Fig. 4. ZEB1 regulates ET_AR expression through the repression of miR-200b/c.

a, b Expression of miR-200b/c and ET_AR, ZEB1 proteins in HEY cells transfected for 72 h with siRNA control (si-Ctr) or si-ZEB1 as determined by qRT-PCR (a) and WB (b). U6 and β-actin are used to normalize miRNA and protein expression, respectively. Values are the mean ± SD (n = 3; *p < 0.0001 vs. Ctr). c, d Luciferase activity (c) in HEY cells co-transfected for 48 h with the indicated mimic-miRNAs, in the presence or in the absence of ZEB1 plasmid together with the ET_AR 3′UTR reporter plasmid. qRT-PCR (d) of the miR-200b/c expression in cells transfected as above and normalized to U6. Values are the mean ± SD expressed as fold induction (n = 3; *p < 0.01 vs.
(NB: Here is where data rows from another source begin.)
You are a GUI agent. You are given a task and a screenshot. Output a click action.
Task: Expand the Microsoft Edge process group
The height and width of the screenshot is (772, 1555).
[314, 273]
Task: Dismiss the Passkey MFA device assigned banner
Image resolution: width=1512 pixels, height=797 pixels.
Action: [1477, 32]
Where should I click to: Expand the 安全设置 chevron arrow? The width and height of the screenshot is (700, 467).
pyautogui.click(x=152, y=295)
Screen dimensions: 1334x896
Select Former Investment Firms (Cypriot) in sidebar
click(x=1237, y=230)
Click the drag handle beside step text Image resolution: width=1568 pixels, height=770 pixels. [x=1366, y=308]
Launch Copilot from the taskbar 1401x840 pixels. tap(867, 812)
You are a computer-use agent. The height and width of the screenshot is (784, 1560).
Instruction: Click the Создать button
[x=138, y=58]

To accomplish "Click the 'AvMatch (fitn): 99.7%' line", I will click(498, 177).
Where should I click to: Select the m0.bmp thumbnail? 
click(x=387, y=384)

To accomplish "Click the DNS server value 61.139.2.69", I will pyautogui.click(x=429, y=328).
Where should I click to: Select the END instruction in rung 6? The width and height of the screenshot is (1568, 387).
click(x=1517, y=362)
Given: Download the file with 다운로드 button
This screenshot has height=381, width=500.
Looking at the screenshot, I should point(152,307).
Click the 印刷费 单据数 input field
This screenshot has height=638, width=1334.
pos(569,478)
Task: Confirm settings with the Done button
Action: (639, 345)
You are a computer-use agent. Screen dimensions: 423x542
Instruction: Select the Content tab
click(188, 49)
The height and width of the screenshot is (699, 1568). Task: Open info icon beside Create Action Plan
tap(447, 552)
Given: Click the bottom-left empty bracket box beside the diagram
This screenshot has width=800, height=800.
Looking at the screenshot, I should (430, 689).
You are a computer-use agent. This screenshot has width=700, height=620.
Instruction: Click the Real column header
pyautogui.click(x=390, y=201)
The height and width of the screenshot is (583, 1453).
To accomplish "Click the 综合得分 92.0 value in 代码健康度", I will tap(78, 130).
Ctr; **p < 0.001 vs. ZEB1-transfected cells). e Expression of ET_AR and ZEB1 proteins in lysates from cells treated as in c analyzed by WB. β-actin is used as loading control. f, g Luciferase activity (f) in HEY cells co-transfected for 48 h with the indicated anti-miRNAs, in the presence or absence of si-ZEB1 together with the ET_AR 3′UTR reporter plasmid. qRT-PCR (g) of the miR-200b/c expression, in cells transfected as above and normalized to U6. Values are the mean ± SD expressed as fold induction (n = 3; *p < 0.01 vs. Ctr; **p < 0.001 vs. si-ZEB1-transfected cells). h Luciferase activity in HEY cells co-transfected for 48 h with si-Ctr or si-ZEB1 together with the reporter plasmid containing the 3’UTR region of ET_AR (ET_AR 3′UTR) or its triple mutant (mut/ΔET_AR 3′UTR). Values are the mean ± SD expressed as fold induction (n = 3; *, p < 0.001 vs. ET_AR 3′UTR-transfected Ctr cells). i Schematic model of the ET_AR/ZEB1 and miR-200b/c feedback circuit.